Due to the finding that adults with PTSD have rates of emergence delirium

roughly equal to those exhibited by children - nearly 29% in a study done by Wilson

(2013) - it makes sense to examine the effect of pharmacological agents used in the

treatment of PTSD on the incidence of emergence delirium. One of the more commonly

prescribed classes of drugs for the treatment of PTSD are SSRIs, or selective serotonin

reuptake inhibitors. These drugs have been shown to dramatically decrease the incidence

of emergence delirium, suggesting involvement of serotononergic processes in the

etiology of both PTSD and emergence delirium (Lankinen, Avela, & Tarkkila, 2006).

Serotonin has been found to enhance cortical function in areas known to modulate and

suppress aggressive behaviors, and SSRIs have been found to reduce impulsive

aggression and decrease noradrenergic activity (Siever, 2008). The primary limiting

factor for the use of these agents in the general surgical population is that they tend to

take upwards of six weeks to take effect (Lovestrand, Phipps, & Lovestrand, 2013).
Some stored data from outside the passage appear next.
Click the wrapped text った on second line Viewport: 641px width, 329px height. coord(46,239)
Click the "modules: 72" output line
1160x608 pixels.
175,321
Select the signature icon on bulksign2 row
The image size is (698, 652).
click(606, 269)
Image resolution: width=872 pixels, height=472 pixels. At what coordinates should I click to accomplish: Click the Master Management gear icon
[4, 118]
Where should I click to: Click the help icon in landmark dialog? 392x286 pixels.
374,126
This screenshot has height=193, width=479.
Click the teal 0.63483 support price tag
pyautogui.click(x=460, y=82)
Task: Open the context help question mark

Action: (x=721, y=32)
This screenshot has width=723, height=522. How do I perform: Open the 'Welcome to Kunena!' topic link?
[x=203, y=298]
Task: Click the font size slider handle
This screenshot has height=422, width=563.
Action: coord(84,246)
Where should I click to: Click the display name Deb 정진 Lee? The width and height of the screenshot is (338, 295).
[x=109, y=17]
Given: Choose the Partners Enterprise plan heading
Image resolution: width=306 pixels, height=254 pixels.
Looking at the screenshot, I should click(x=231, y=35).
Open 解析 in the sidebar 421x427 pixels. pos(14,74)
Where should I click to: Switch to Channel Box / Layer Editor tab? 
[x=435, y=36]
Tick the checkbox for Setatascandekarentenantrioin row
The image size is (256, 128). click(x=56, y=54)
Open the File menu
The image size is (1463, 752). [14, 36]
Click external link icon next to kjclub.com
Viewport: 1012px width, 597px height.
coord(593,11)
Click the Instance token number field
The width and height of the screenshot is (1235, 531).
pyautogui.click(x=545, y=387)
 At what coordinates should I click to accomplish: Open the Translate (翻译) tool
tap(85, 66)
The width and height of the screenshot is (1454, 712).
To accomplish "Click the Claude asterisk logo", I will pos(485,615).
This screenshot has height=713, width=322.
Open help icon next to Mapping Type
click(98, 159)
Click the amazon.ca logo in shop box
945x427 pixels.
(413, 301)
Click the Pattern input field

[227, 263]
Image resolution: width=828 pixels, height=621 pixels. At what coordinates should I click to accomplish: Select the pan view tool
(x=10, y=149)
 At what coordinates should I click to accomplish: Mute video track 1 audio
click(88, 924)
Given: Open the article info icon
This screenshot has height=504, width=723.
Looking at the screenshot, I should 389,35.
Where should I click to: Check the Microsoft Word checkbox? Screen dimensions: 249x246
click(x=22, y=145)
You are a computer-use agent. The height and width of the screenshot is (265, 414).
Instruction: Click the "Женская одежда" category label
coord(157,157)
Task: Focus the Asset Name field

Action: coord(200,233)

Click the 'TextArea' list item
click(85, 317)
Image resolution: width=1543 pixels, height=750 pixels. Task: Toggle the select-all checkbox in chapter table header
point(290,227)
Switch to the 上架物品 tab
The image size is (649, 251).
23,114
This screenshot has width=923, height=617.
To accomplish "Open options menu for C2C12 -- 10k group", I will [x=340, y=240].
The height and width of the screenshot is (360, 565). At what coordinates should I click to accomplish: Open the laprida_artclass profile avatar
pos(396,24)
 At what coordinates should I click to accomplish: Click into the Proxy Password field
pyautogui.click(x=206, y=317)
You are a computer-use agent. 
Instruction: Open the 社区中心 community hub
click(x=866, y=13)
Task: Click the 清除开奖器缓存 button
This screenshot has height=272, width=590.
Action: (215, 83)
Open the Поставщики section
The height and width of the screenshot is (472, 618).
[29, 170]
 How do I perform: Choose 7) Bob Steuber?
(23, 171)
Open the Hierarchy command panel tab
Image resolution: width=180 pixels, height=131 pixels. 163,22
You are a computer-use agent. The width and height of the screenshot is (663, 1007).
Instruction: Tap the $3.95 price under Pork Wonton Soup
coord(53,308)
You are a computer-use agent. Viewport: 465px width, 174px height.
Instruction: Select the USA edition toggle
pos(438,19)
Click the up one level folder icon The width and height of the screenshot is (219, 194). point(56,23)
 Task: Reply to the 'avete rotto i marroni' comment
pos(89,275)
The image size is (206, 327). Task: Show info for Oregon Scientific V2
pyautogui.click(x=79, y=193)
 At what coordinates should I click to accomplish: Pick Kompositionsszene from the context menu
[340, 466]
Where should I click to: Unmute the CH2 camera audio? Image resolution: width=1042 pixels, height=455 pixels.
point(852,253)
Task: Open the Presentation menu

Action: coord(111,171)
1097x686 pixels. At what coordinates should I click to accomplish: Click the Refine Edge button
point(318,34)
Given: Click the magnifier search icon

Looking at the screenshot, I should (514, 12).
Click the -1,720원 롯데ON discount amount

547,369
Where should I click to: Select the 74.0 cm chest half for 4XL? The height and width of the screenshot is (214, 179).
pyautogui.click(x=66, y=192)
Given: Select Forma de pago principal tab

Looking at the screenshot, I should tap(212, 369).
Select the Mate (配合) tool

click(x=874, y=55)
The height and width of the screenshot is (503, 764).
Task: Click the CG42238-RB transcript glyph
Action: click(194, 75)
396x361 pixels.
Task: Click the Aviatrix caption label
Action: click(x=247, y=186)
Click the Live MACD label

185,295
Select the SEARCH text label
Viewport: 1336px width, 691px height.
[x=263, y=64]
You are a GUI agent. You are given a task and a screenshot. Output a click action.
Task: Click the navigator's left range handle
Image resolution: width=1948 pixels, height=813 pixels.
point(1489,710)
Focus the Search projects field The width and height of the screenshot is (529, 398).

The

fact that sevoflurane and other inhalation anesthetics often lead to emergence delirium

may be due in large part to the finding that in low doses these agents exhibit a degree of

EEG activation, followed at higher doses by EEG suppression (Bennett et al., 2009).

Thus, when volatile agent concentrations are low, as occurs during emergence, there is

actually an increase in brain activity. The fact that only certain individuals experience

emergence delirium may be due in part to the finding that there is both genetic variation,


as well as age-based variation in the makeup of the different subtypes of GABA receptors

(Kim, 2011).

Of course no study of the phenomena of emergence delirium would be complete

without addressing the means by which anesthetists can attempt to decrease the incidence

of this adverse response to anesthesia. Numerous studies have investigated the effect that

agents such as opioids and benzodiazapines have upon the development of emergence

delirium. It makes sense that researchers would have examined these agents, as both pain

and anxiety have been strongly implicated in the development of emergence delirium.

While studies have been mixed with regards to the effect of benzodiazepines -

specifically midazolam - studies examining the effect of opioids have demonstrated very

strong results. Interestingly, while midazolam has had mixed results in terms of its effect

on emergence delirium, with a recent meta-analysis by Dahmani et al. (2010)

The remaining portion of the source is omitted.